Return, word for word, the portion of the passage on buying trees that starts with "The other reason" and goes on through "have been envisioning.".

• Quoted text:
......

The best source I know of in the GTA is Humber Nurseries (www.humbernurseries.com), so if you are ever in the area it would be worth an extra 'field trip' (they're probably about 15 min from the city center, right at the top of the 427). Do not count on their employees for sage advice, but if you know what you want, if they don't have it nobody will. Most of their plants are largeish and fairly well-grown and well-cared-for, and not unreasonable prices. There may well be good tree sources elsewhere that I don't know about, possibly Peterborough or Kingston, you might try asking around and googling.

The other reason for buying from a brick and mortar establishement instead of mail-order is that you can SEE what you're getting, which for a lawn specimen can be important in terms of getting one with the branching structure etc that you have been envisioning.

......

• Provided data:
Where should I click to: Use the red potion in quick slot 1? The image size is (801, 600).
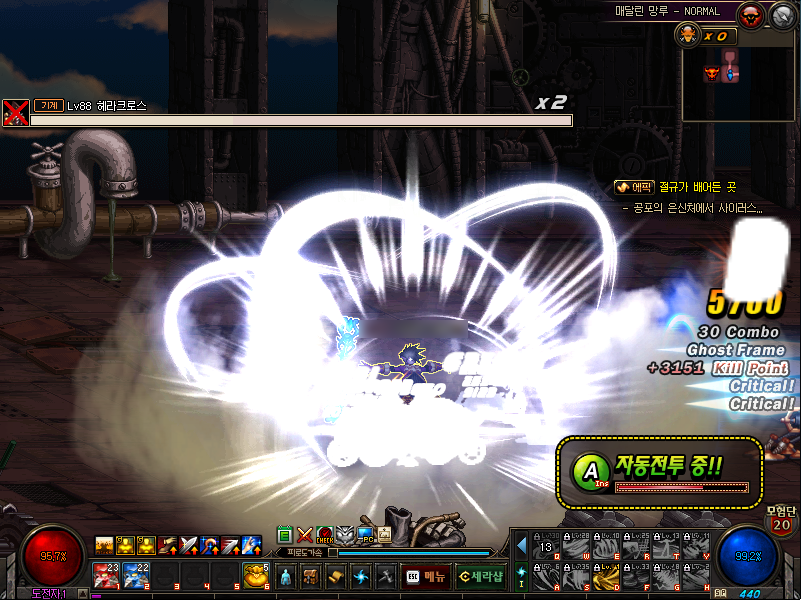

......

• Response:
The other reason for buying from a brick and mortar establishement instead of mail-order is that you can SEE what you're getting, which for a lawn specimen can be important in terms of getting one with the branching structure etc that you have been envisioning.